(READING PASSAGE):
————————
1. Given this patient’s symptoms, was he indicated for SCS placement? What are the currently FDA approved indications for SCS? 

The current FDA approved indications for SCS are for the management of chronic intractable pain in the trunk or limbs, either bilateral or unilateral, associated with the following: failed back surgery syndrome, Complex Regional Pain Syndrome (CRPS) Types I and II, intractable low back pain and leg pain. Associated conditions include radicular pain syndrome, radiculopathies resulting in pain secondary to failed back syndrome or herniated disc, epidural fibrosis, degenerative disc disease (herniated disc pain refractory to conservative and surgical interventions), arachnoiditis, and multiple back surgeries.1

Despite this patient’s spinal surgery, he began to develop significant bilateral radicular pain. After undergoing all conservative management options including physical therapy, medial branch blocks, and radio frequency ablation, his pain persisted. Given failed attempts with various methods of management, the patient had the approved FDA indications for SCS. Patient received significant relief from his symptoms for over ten years.

 

2. The patient had pain relief for 10+ years prior to his fall. What are the long-term outcomes of SCS compared to other interventions in Persistent Spinal Pain Syndrome type 2 (like PNS, RFA, etc.)?
————————
(DATA FOR REVIEW):
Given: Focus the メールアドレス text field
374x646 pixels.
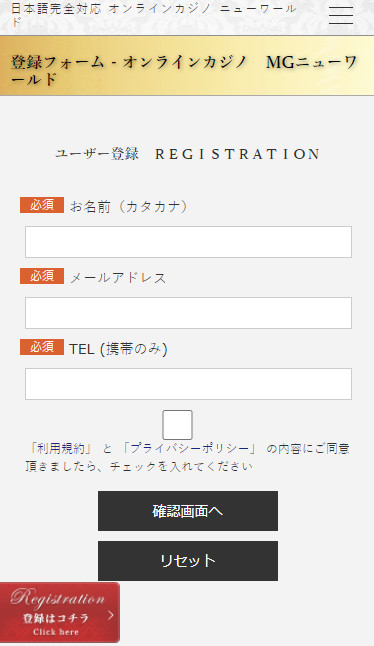Looking at the screenshot, I should tap(188, 313).
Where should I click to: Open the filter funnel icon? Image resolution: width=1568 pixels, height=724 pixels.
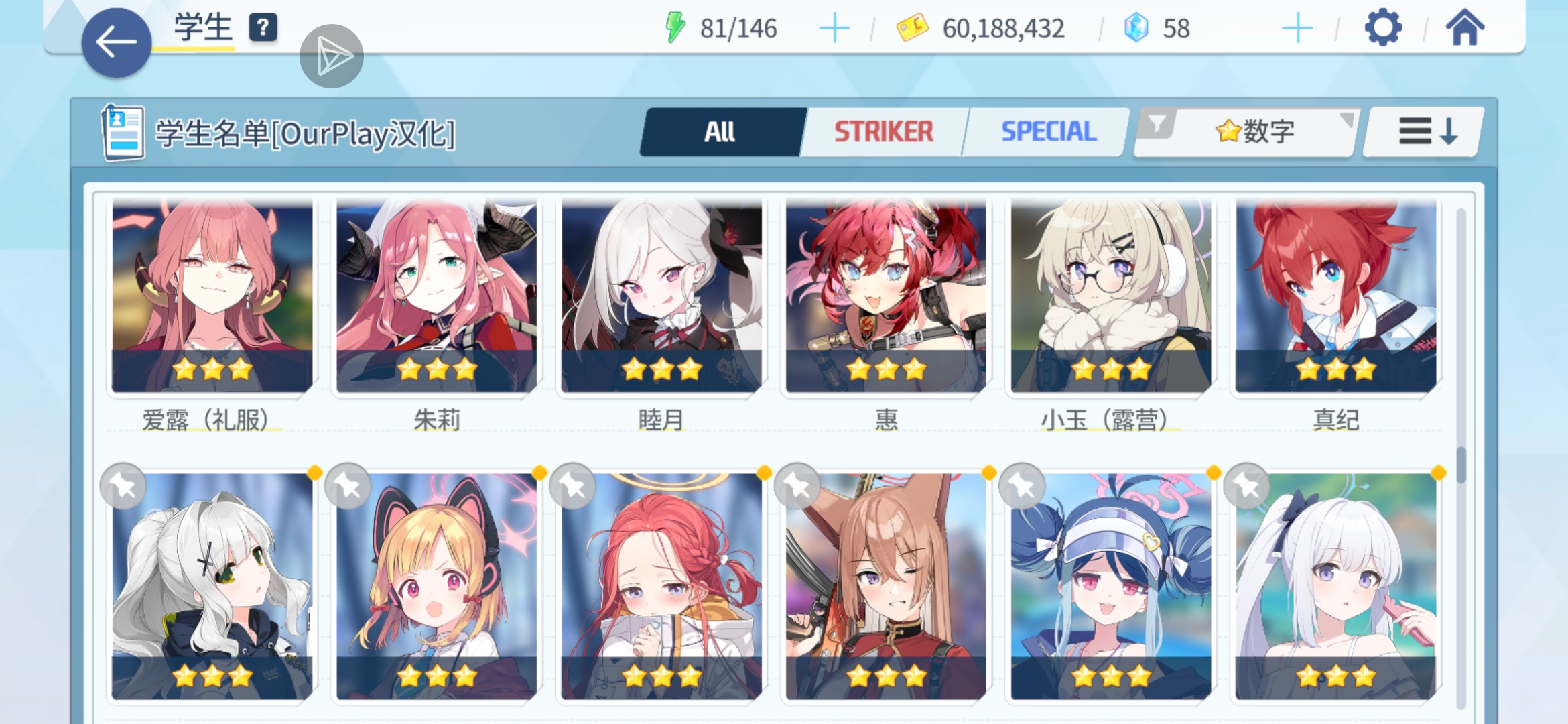(1157, 125)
————————
(PROBLEMS TO WORK ON):
[1] According to the SCS case discussion, which conservative management options did the patient undergo before SCS?
[2] Render this sentence from the SCS case discussion into Spanish: "Patient received significant relief from his symptoms for over ten years."
[3] Proceed with the SCS case discussion from the point at which it stops.

(ANSWER SECTION):
[1] Physical therapy, medial branch blocks, and radio frequency ablation.

[2] El paciente obtuvo un alivio significativo de sus síntomas durante más de diez años.

[3]
In a comprehensive literature review performed to compare the effectiveness of SCS compared to other methods from least invasive to most such as PT, medications, RFA, ESI, and intrathecal pumps, it was found that SCS had the most cost effective and longer-term pain relief as compared to the other modalities. Less invasive treatment options only provided temporary relief or required repeated injections for continued relief, whereas in patients with SCS, longer term relief was obtained with no need for repeat interventions.2

In a retrospective study done on 102 patients with SCS between 1989 and 2000, long term outcomes were studied along with associated complications and need for revision operations. Quigley et al. determined there were 64 revision operations done, which included replacement/repositioning, generator replacement, cable failure, and implant removal (five patients). It was reported that 68% had significant pain relief, despite revisions.3

In an alternate study done to determine the long-term outcomes of a closed-loop SCS, 50 patients had pain ratings using the visual analog scale, quality of life, function, sleep, and medication use were collected over 12 months. Russo et al. found that 81.4% had greater than 50% pain relief, and 53.5% had greater than 80% pain relief, and 84.9% of patients eliminated or reduced opioid intake.4

With these studies showing overall improvement of pain in patients with SCS, it can be recommended in patients who have refractory pain that have failed conservative management. 

 

3. After the patient’s fall and presentation to the emergency department, his SCS was interrogated for acute complications. What are some common complications clinicians should be aware of?

There are several common complications of SCS that clinicians should be aware of including lack of effective pain control, device malfunction, and infection. Many studies have been conducted regarding the revision or removal of SCS systems.

The lack of effective pain control is cited as one of the most common reasons for revision and removal of SCS systems. In a retrospective study performed by Patel et al.,129 patients underwent removal of SCS due to lack of efficacy (80.6%), infection (14%), electrode migration (14%), and loss of stimulation (54%).5 Similarly, Rosenow et al. performed a retrospective study in which 43.5% of 577 procedures in patients required revision or removal of SCS due to poor pain relief6. Therefore, lack of effective pain control is a common reason clinicians should be aware of regarding removal or revision of SCS.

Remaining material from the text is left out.